_What you need to do_
Give every entry again precisely as it appears.

_Records for processing_

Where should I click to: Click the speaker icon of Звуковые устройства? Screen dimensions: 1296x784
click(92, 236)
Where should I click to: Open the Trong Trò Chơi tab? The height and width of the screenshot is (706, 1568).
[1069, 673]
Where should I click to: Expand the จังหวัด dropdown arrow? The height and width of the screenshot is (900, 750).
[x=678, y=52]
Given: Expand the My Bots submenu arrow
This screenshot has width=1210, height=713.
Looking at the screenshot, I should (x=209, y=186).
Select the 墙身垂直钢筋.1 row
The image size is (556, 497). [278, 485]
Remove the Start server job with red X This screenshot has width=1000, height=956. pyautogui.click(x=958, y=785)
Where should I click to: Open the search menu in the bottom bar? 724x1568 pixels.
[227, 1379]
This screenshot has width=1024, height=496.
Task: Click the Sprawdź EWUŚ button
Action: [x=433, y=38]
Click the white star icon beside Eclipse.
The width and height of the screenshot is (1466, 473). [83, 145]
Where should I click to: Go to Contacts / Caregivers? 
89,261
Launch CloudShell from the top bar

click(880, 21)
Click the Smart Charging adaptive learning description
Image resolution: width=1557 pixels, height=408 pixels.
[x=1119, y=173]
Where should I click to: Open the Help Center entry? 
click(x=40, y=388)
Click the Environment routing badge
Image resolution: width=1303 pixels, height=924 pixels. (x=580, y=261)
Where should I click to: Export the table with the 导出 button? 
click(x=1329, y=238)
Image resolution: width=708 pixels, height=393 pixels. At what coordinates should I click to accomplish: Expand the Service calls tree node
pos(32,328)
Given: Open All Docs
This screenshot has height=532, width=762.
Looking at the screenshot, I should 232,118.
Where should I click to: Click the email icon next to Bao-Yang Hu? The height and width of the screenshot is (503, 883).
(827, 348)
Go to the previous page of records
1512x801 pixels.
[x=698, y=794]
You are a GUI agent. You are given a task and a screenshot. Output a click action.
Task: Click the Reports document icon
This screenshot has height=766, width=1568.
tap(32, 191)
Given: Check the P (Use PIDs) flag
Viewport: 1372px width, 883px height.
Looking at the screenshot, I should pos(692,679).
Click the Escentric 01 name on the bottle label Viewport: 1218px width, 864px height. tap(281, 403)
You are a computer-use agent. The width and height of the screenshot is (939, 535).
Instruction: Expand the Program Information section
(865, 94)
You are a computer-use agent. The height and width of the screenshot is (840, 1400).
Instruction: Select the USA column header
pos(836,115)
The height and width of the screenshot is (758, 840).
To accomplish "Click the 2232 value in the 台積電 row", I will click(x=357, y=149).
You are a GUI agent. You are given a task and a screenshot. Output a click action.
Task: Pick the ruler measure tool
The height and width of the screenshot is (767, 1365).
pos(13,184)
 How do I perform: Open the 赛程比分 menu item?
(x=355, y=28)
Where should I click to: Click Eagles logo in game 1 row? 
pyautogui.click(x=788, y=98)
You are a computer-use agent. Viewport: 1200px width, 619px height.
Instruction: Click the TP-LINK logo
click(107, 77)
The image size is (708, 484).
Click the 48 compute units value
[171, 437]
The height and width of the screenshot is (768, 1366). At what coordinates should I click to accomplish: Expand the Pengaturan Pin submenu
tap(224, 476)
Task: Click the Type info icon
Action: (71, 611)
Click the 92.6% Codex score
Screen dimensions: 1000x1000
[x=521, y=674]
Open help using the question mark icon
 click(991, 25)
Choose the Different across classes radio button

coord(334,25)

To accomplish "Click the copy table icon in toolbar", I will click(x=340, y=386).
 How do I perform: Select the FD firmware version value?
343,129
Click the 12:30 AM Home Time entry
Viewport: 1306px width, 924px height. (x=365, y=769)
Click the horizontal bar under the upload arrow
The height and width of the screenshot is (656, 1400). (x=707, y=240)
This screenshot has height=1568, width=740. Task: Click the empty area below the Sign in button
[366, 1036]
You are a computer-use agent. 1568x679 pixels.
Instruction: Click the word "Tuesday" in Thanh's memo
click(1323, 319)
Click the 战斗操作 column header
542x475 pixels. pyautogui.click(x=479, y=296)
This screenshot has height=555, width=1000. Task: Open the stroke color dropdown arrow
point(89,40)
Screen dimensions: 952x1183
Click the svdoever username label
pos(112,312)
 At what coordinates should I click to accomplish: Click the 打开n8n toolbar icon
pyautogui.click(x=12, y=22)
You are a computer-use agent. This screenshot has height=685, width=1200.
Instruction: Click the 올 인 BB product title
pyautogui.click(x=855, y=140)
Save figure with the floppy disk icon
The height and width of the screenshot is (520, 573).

_Response_
Where should I click to: Click the speaker icon of Звуковые устройства? Screen dimensions: 1296x784
click(92, 236)
Where should I click to: Open the Trong Trò Chơi tab? The height and width of the screenshot is (706, 1568).
[1069, 673]
Where should I click to: Expand the จังหวัด dropdown arrow? The height and width of the screenshot is (900, 750).
[x=678, y=52]
Given: Expand the My Bots submenu arrow
This screenshot has width=1210, height=713.
Looking at the screenshot, I should (x=209, y=186).
Select the 墙身垂直钢筋.1 row
The image size is (556, 497). [278, 485]
Remove the Start server job with red X This screenshot has width=1000, height=956. pyautogui.click(x=958, y=785)
Where should I click to: Open the search menu in the bottom bar? 724x1568 pixels.
[227, 1379]
This screenshot has width=1024, height=496.
Task: Click the Sprawdź EWUŚ button
Action: [x=433, y=38]
Click the white star icon beside Eclipse.
The width and height of the screenshot is (1466, 473). [83, 145]
Where should I click to: Go to Contacts / Caregivers? 
89,261
Launch CloudShell from the top bar

click(880, 21)
Click the Smart Charging adaptive learning description
Image resolution: width=1557 pixels, height=408 pixels.
[x=1119, y=173]
Where should I click to: Open the Help Center entry? 
click(x=40, y=388)
Click the Environment routing badge
Image resolution: width=1303 pixels, height=924 pixels. (x=580, y=261)
Where should I click to: Export the table with the 导出 button? 
click(x=1329, y=238)
Image resolution: width=708 pixels, height=393 pixels. At what coordinates should I click to accomplish: Expand the Service calls tree node
pos(32,328)
Given: Open All Docs
This screenshot has height=532, width=762.
Looking at the screenshot, I should 232,118.
Where should I click to: Click the email icon next to Bao-Yang Hu? The height and width of the screenshot is (503, 883).
(827, 348)
Go to the previous page of records
1512x801 pixels.
[x=698, y=794]
You are a GUI agent. You are given a task and a screenshot. Output a click action.
Task: Click the Reports document icon
This screenshot has height=766, width=1568.
tap(32, 191)
Given: Check the P (Use PIDs) flag
Viewport: 1372px width, 883px height.
Looking at the screenshot, I should pos(692,679).
Click the Escentric 01 name on the bottle label Viewport: 1218px width, 864px height. tap(281, 403)
You are a computer-use agent. The width and height of the screenshot is (939, 535).
Instruction: Expand the Program Information section
(865, 94)
You are a computer-use agent. The height and width of the screenshot is (840, 1400).
Instruction: Select the USA column header
pos(836,115)
The height and width of the screenshot is (758, 840).
To accomplish "Click the 2232 value in the 台積電 row", I will click(x=357, y=149).
You are a GUI agent. You are given a task and a screenshot. Output a click action.
Task: Pick the ruler measure tool
The height and width of the screenshot is (767, 1365).
pos(13,184)
 How do I perform: Open the 赛程比分 menu item?
(x=355, y=28)
Where should I click to: Click Eagles logo in game 1 row? 
pyautogui.click(x=788, y=98)
You are a computer-use agent. Viewport: 1200px width, 619px height.
Instruction: Click the TP-LINK logo
click(107, 77)
The image size is (708, 484).
Click the 48 compute units value
[171, 437]
The height and width of the screenshot is (768, 1366). At what coordinates should I click to accomplish: Expand the Pengaturan Pin submenu
tap(224, 476)
Task: Click the Type info icon
Action: (71, 611)
Click the 92.6% Codex score
Screen dimensions: 1000x1000
[x=521, y=674]
Open help using the question mark icon
 click(991, 25)
Choose the Different across classes radio button

coord(334,25)

To accomplish "Click the copy table icon in toolbar", I will click(x=340, y=386).
 How do I perform: Select the FD firmware version value?
343,129
Click the 12:30 AM Home Time entry
Viewport: 1306px width, 924px height. (x=365, y=769)
Click the horizontal bar under the upload arrow
The height and width of the screenshot is (656, 1400). (x=707, y=240)
This screenshot has height=1568, width=740. Task: Click the empty area below the Sign in button
[366, 1036]
You are a computer-use agent. 1568x679 pixels.
Instruction: Click the word "Tuesday" in Thanh's memo
click(1323, 319)
Click the 战斗操作 column header
542x475 pixels. pyautogui.click(x=479, y=296)
This screenshot has height=555, width=1000. Task: Open the stroke color dropdown arrow
point(89,40)
Screen dimensions: 952x1183
Click the svdoever username label
pos(112,312)
 At what coordinates should I click to accomplish: Click the 打开n8n toolbar icon
pyautogui.click(x=12, y=22)
You are a computer-use agent. This screenshot has height=685, width=1200.
Instruction: Click the 올 인 BB product title
pyautogui.click(x=855, y=140)
Save figure with the floppy disk icon
The height and width of the screenshot is (520, 573).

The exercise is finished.